ASSIGNMENT -
Lines before the one containing "Task: Delete the" are excluded; reproduce that line and all lines after it in the entries below, exactly.

-- INFORMATION SUPPLIED follows --

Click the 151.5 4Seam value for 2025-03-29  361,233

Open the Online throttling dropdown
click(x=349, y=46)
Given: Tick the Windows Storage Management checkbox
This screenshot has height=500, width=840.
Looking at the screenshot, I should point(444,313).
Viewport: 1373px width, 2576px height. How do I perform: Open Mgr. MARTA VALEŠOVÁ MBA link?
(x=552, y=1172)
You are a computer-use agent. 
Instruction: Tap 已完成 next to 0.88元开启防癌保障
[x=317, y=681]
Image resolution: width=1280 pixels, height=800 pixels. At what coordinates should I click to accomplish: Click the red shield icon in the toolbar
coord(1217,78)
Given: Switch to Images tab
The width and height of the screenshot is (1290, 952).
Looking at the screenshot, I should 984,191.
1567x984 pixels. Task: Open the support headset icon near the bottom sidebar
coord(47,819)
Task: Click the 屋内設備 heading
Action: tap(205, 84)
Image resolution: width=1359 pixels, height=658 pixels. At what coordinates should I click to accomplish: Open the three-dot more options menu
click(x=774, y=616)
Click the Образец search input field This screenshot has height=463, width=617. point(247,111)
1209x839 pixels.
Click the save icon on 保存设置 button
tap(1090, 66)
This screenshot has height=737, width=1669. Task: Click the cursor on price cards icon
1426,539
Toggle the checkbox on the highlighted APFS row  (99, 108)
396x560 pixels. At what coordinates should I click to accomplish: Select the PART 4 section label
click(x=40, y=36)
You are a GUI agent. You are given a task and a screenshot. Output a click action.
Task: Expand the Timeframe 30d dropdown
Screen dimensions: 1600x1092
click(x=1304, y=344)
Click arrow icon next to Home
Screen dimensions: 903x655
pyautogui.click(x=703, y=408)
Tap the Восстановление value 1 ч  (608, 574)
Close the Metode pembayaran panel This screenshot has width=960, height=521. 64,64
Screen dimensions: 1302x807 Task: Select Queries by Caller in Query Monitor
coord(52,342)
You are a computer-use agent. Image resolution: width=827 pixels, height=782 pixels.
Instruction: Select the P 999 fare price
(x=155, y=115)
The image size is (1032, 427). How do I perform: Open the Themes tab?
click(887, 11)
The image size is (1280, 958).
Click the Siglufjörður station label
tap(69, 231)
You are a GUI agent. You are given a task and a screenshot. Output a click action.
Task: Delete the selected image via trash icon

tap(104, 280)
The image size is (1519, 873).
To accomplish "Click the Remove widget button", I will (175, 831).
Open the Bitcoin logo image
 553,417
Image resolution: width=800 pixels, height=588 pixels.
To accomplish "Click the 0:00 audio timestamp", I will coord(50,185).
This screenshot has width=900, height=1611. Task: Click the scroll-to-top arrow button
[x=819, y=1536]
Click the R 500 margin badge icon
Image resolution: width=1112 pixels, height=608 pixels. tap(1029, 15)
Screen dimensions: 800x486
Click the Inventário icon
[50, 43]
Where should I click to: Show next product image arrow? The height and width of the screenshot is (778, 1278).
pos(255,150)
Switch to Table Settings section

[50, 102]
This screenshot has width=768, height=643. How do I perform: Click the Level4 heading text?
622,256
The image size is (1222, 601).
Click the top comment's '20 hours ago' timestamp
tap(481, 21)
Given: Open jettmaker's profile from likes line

-- INFORMATION SUPPLIED concluded --

ANSWER TO THIS TASK -
Task: Delete the selected image via trash icon

tap(104, 280)
The image size is (1519, 873).
To accomplish "Click the Remove widget button", I will (175, 831).
Open the Bitcoin logo image
 553,417
Image resolution: width=800 pixels, height=588 pixels.
To accomplish "Click the 0:00 audio timestamp", I will coord(50,185).
This screenshot has width=900, height=1611. Task: Click the scroll-to-top arrow button
[x=819, y=1536]
Click the R 500 margin badge icon
Image resolution: width=1112 pixels, height=608 pixels. tap(1029, 15)
Screen dimensions: 800x486
Click the Inventário icon
[50, 43]
Where should I click to: Show next product image arrow? The height and width of the screenshot is (778, 1278).
pos(255,150)
Switch to Table Settings section

[50, 102]
This screenshot has width=768, height=643. How do I perform: Click the Level4 heading text?
622,256
The image size is (1222, 601).
Click the top comment's '20 hours ago' timestamp
tap(481, 21)
Given: Open jettmaker's profile from likes line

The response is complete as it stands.